Performance Comparative Study on Zero Day Malware Detection Using XGBoost and Random Forest Classifiers

Abstract

Zero-day malware is a significant threat to cybersecurity as it is unknown to antivirus systems and can cause significant damage before being detected. Traditional malware detection methods rely on signatures and patterns specific to known malware, but these methods are ineffective against zero-day malware that has not been previously encountered. Machine learning has shown promise in detecting and classifying unknown threats, including zero-day malware. In this research, we propose using machine learning classifiers to detect and classify zero-day malware. The selected classifiers are Random Forest and XGBoost, well-known and widely used in machine learning. To evaluate the effectiveness of our approach, we first collect and pre-process a dataset of known malware. The dataset, Meraz'18, is used to train and test the selected classifiers. This dataset contains PEHeaders with static analysis performed with each section calculated on its entropy. The dataset contains a representation of benign and malicious files that has been use in previous studies for zero-day malware detection, namely during the payload injection phase. To prevent overfitting, 10-fold-cross-validation is utilized. The performance metrics of these classifiers such as F1-score, accuracy, Cohen’s kappa, precision and recall analyzed on the known malware dataset and evaluate their ability to detect and classify zero-day malware.
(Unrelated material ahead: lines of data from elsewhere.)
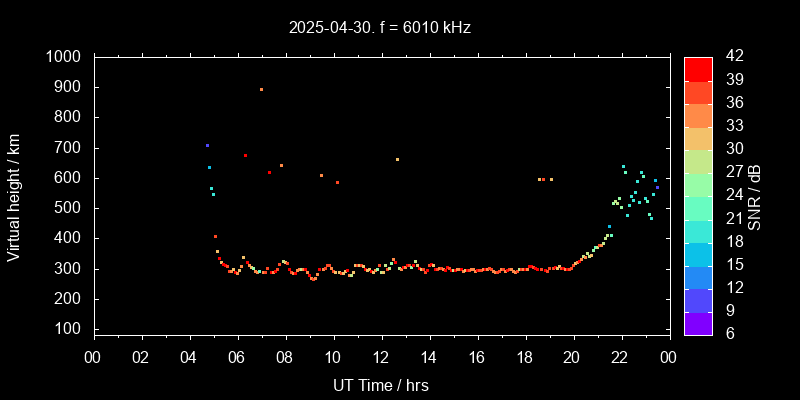Click the yellow data point near 660 km

pos(397,159)
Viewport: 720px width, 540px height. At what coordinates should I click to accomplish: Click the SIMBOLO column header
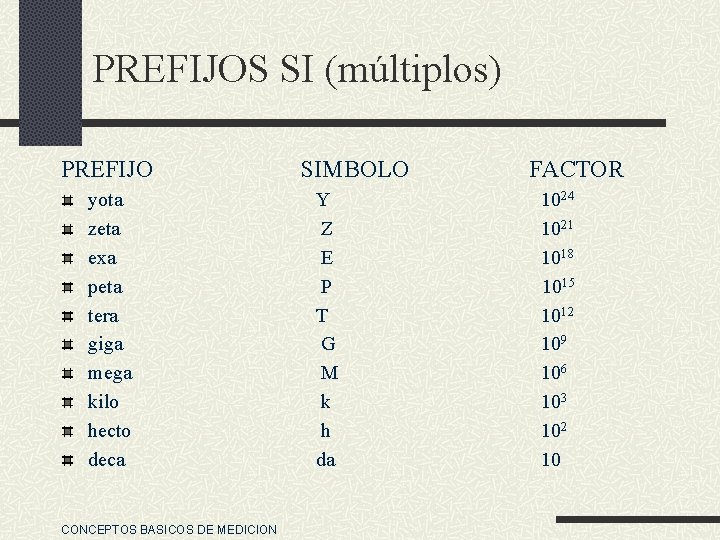pyautogui.click(x=354, y=169)
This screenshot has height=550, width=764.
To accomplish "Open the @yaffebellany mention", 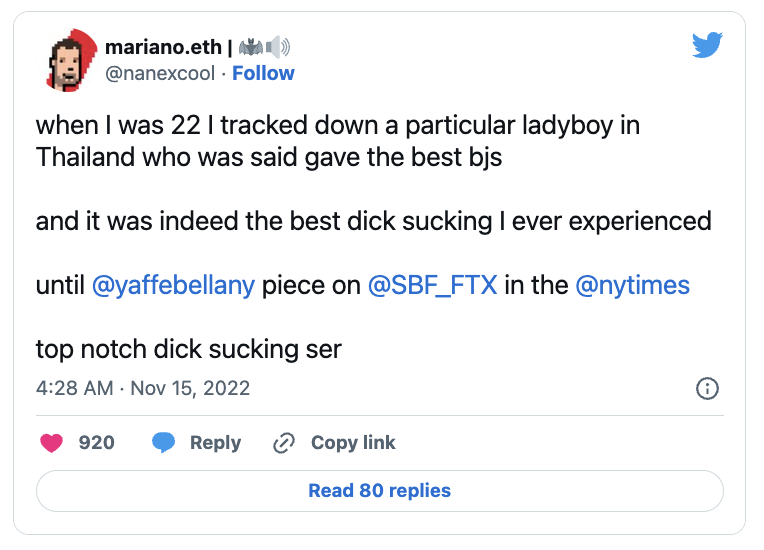I will click(173, 285).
Hyperparameter tuning is used to tune each model to give the best performance of each model. The results show that the proposed classifiers perform extremely well, both achieving up to almost 98% accuracy. Using machine learning classifiers for zero-day malware detection and classification can significantly improve cybersecurity by providing a way to detect and protect against unknown threats. This work is an essential step towards the development of more robust cybersecurity systems that can effectively protect against unknown threats.